Exercise instructions:
Within the data that follows, set down exactly the lines from the one containing "The height and width of the screenshot is (868, 1392)." through the one containing "872x769 pixels.", both ends included.

──────── Entries shown ────────

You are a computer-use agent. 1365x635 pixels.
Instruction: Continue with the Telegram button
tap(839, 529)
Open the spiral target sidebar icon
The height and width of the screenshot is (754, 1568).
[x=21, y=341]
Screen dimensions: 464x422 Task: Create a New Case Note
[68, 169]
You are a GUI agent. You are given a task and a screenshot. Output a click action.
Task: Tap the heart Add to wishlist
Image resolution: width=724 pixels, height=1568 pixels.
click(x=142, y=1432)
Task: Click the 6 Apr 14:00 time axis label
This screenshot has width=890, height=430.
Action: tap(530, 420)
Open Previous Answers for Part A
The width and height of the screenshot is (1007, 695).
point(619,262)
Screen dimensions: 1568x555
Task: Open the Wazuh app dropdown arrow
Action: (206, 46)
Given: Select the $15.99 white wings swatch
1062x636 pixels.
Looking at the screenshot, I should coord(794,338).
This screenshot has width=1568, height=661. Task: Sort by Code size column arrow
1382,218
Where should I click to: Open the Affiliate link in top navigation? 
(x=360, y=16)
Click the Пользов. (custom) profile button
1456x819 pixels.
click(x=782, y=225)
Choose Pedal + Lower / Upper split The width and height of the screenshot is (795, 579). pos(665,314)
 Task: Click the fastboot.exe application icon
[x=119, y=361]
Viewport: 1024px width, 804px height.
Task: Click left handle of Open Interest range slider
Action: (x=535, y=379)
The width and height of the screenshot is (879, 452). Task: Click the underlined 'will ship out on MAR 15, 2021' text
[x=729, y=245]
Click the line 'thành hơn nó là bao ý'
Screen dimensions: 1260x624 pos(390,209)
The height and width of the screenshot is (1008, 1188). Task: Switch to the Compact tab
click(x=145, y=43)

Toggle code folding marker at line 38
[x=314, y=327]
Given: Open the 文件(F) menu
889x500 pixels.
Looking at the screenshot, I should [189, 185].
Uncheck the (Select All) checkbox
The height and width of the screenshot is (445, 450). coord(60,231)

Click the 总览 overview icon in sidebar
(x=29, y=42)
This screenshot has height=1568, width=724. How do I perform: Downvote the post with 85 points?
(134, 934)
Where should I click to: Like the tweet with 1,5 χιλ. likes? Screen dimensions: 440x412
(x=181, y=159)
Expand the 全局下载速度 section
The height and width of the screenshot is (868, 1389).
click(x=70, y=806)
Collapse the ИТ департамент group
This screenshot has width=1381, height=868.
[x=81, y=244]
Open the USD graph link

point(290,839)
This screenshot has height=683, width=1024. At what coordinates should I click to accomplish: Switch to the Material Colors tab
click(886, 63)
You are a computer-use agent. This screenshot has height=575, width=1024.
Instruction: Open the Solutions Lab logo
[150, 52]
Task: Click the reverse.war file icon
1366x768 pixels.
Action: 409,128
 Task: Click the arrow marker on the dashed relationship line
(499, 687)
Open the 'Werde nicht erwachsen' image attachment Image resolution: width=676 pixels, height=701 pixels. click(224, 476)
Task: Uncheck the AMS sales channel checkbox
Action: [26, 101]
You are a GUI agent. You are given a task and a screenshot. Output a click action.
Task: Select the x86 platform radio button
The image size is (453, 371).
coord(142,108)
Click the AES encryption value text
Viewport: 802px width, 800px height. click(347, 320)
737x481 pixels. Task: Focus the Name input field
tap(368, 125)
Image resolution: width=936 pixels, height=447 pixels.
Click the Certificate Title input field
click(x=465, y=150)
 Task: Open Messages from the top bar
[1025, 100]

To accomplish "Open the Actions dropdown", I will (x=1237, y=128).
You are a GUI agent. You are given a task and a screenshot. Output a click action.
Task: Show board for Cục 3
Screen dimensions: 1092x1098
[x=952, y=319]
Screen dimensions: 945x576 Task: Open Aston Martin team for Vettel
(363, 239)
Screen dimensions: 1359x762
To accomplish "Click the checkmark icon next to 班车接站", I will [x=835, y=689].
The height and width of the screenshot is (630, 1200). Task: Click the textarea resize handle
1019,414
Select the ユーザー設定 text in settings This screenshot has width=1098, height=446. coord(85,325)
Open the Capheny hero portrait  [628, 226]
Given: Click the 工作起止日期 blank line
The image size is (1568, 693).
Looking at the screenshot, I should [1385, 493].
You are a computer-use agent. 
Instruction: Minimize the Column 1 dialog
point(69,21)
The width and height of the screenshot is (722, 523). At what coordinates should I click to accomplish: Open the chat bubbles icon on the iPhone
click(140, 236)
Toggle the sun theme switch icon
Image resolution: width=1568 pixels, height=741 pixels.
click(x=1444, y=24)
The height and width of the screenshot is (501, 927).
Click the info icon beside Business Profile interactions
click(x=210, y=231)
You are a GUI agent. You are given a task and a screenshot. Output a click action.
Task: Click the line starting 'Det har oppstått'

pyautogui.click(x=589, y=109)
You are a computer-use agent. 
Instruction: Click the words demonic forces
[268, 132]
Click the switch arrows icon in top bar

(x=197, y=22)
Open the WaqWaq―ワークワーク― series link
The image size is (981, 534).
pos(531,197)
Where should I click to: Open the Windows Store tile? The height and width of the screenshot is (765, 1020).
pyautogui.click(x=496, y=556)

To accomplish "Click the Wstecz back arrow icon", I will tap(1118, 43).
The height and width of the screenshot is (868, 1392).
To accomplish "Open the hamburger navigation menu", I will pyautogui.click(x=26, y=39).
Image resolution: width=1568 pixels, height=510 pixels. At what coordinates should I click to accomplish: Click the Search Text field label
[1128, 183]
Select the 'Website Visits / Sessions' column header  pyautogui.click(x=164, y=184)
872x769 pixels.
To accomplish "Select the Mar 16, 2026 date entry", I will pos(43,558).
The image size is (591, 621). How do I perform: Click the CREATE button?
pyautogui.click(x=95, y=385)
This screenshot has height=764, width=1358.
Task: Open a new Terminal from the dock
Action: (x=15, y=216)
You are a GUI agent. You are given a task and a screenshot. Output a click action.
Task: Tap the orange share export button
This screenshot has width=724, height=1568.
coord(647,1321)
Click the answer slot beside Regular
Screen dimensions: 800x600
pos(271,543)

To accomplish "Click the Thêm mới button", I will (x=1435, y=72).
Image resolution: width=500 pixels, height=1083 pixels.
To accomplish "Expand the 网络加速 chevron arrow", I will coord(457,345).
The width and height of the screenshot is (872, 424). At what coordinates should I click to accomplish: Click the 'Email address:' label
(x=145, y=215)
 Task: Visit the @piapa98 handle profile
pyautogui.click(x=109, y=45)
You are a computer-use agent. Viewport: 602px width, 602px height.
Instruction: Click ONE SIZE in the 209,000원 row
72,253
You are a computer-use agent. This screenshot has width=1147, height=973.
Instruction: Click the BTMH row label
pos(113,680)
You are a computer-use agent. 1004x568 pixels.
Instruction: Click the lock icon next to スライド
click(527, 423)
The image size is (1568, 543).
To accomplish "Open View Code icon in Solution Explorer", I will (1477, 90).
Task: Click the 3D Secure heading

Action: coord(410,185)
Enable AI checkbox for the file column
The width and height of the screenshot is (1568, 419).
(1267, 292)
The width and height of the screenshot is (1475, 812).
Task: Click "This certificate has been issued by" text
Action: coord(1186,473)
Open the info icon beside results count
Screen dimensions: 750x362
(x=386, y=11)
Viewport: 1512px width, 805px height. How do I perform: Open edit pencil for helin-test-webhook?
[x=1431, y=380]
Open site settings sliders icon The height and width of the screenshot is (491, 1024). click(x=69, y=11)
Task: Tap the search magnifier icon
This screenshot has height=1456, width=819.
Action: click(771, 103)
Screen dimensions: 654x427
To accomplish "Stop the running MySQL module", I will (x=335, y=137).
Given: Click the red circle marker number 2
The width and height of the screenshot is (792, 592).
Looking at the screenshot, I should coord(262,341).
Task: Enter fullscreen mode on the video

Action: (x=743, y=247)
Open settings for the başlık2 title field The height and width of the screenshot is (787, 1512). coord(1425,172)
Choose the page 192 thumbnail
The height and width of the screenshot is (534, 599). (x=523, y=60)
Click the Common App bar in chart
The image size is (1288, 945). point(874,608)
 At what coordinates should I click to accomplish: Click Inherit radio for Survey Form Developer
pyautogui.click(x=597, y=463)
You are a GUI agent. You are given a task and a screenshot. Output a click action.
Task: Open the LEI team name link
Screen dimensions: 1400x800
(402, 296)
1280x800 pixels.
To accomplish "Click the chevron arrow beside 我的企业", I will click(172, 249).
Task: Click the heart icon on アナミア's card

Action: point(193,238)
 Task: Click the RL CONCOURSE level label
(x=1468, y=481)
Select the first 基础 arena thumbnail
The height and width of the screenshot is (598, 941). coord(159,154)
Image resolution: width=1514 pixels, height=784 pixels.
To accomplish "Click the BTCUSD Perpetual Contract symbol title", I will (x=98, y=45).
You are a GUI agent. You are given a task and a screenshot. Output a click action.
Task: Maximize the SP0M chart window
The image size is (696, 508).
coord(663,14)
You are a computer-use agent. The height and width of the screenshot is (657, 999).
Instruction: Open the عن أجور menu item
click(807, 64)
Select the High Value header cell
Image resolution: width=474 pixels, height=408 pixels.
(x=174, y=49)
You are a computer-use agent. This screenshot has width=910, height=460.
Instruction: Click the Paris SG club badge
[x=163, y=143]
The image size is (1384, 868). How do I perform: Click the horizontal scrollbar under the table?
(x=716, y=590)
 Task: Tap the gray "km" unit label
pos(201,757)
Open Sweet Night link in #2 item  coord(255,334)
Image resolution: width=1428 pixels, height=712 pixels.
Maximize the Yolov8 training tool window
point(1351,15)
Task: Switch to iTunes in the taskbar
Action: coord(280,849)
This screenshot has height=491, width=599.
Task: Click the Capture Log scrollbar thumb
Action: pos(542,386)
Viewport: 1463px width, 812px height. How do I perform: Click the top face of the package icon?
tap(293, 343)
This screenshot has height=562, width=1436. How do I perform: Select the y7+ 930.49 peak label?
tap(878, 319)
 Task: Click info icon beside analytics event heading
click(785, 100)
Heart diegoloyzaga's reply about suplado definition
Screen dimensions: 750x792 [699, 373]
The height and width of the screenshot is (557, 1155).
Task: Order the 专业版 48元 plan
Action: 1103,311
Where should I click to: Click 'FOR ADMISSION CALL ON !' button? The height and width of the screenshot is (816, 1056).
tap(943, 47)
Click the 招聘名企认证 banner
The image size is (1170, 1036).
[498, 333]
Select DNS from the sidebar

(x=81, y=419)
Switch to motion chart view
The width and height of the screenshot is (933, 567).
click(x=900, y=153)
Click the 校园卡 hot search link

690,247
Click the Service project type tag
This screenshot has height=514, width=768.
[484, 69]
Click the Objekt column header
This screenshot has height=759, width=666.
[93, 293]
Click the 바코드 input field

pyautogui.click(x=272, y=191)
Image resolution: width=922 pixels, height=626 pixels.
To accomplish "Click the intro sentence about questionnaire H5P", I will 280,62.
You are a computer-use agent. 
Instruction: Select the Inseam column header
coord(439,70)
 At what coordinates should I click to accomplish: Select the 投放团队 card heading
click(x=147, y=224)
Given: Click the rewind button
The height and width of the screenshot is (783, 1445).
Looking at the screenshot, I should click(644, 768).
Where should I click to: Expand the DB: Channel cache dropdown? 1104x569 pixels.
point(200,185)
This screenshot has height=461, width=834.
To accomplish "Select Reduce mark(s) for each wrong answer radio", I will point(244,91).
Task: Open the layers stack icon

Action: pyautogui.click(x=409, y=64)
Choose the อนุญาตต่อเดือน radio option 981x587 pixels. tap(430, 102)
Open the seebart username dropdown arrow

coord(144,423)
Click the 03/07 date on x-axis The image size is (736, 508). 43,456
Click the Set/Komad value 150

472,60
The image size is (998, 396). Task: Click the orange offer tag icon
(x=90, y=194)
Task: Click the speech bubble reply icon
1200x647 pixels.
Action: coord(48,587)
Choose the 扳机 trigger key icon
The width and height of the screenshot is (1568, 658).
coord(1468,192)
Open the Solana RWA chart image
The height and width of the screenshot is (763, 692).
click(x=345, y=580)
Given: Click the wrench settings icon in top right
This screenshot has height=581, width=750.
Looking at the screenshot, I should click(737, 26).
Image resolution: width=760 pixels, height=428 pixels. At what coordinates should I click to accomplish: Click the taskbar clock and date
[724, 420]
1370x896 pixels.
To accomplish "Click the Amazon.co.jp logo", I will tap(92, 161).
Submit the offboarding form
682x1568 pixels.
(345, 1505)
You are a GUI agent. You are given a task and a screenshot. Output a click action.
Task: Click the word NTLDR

────────

Result for this task:
The height and width of the screenshot is (868, 1392).
To accomplish "Open the hamburger navigation menu", I will pyautogui.click(x=26, y=39).
Image resolution: width=1568 pixels, height=510 pixels. At what coordinates should I click to accomplish: Click the Search Text field label
[1128, 183]
Select the 'Website Visits / Sessions' column header  pyautogui.click(x=164, y=184)
872x769 pixels.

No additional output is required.